Disclaimer: I don't claim that this is a 100% stable, fall-proof set-up. On a windy day, I would always have 1-2 people just be in charge of holding the frame and making sure it doesn't fall down.
What you'll need:
I got most of this at Home Depot! (Paint was from Ace Hardware.)
For the frame:
-Two 4-foot by 8-foot pieces of wood, thick enough to mount a hinge (1/2"-3/4" should do). We used particle board ($14/each), but plywood would be sturdier and would allow you to make a double-sided set (see my note at the bottom of this post). It's just more expensive.
-One 4-foot by 4-foot piece of wood at least 1/2" thick. This will act as the floor. Since I had 4 colors, we had the guy at Home Depot cut one 4'x8' particleboard in half so that we had two square floors that could be painted on each side (4 different colored floors total).
-Three hinges and enough bolts/nuts for every hole (we used three piano hinges and 3-5 bolts & nuts per hole). Make sure the bolts fit the hole of your hinge and your drill bit, and obviously that the nuts are the right size for the bolts. Also make sure your bolt is longer than the width of your particleboard - otherwise you won't be able to screw on the nut properly.
-A drill + appropriately sized drill bit
-Screwdriver that matches the head of your bolts
-Ideally a furniture dolly or something with wheels that allows you to move the super heavy frame (we didn't have this!)

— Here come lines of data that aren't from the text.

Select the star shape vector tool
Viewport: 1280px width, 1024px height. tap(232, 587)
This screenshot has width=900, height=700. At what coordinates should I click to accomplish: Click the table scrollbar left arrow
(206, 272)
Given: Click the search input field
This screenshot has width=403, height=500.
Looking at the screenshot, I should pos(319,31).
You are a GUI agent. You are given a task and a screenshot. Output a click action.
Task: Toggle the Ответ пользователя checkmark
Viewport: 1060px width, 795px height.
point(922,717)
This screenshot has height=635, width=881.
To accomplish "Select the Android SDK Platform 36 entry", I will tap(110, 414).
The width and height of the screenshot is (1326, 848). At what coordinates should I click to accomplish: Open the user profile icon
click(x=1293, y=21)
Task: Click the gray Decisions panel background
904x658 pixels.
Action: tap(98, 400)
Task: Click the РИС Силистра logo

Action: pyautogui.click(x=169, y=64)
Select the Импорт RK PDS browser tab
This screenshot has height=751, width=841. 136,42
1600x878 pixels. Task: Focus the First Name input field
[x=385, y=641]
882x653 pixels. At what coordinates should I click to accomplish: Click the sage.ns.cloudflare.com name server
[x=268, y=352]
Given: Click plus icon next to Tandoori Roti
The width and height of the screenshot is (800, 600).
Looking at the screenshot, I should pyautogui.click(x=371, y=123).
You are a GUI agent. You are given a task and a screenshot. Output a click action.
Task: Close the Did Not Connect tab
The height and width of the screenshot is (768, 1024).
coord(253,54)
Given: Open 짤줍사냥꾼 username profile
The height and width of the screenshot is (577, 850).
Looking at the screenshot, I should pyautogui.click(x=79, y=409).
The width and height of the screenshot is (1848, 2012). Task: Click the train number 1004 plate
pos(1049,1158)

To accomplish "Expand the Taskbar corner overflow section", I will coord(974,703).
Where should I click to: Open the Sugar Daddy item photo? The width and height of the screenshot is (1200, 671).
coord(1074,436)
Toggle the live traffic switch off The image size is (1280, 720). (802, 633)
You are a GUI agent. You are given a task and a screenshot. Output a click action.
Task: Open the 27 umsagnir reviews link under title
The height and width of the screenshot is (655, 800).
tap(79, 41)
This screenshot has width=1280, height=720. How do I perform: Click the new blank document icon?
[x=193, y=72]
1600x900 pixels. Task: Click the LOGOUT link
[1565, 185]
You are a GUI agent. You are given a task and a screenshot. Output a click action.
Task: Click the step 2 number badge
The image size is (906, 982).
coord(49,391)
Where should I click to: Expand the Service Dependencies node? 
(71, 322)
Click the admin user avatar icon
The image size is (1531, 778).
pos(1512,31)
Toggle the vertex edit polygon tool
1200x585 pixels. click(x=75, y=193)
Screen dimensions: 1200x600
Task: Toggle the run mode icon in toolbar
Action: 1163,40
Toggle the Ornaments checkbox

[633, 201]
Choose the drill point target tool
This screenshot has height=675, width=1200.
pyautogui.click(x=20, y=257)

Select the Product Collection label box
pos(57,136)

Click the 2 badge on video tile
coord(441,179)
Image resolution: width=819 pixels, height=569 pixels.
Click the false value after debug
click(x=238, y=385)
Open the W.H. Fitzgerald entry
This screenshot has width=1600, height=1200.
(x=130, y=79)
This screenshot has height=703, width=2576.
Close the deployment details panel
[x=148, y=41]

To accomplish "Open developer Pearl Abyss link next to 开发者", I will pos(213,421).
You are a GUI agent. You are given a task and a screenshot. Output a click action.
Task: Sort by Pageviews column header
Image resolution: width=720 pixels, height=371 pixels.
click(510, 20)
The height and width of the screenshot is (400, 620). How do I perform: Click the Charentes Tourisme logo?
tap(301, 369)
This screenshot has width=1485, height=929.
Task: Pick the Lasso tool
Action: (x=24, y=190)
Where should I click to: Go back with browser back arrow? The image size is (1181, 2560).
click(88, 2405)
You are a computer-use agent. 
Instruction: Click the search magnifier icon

For the colorful overlays:
-Two 4-foot by 8-foot pieces of eucaboard ($9/each) - or other lightweight board that won't warp or wrinkle - PER COLOR. If you want 4 colors, you'll need 8 boards. Keep reading to discover why I don't recommend painting both sides of eucaboard.
-2 quarts (per color) interior flat paint of your choice - we chose the cheapest quarts available (Clark & Kensington) for $12.99/quart.
-4 industrial clamps like these
Step 1: Drill holes into your frame boards.
Take one 4'x8' particleboard and hold the hinge to the edge of the board. Use a pencil to mark the holes on the hinge. Be sure to hold the hinge steadily so it doesn't move while you're drawing the marks. You'll then take your drill and drill into the pencil marks, going all the way through the board.
Step 2: Attach the hinges.
One by one, place each hinge over the holes you just drilled and insert the bolts through holes. Again, make sure your bolts are long enough so that you'll be able to screw on the nut on the back. For example, if your particleboard is 3/4" thick, you'll probably want 1" long bolts. Add a nut to each bolt so that the hinge is firmly attached to the first piece of particleboard. Use a wrench and a screwdriver to tighten them.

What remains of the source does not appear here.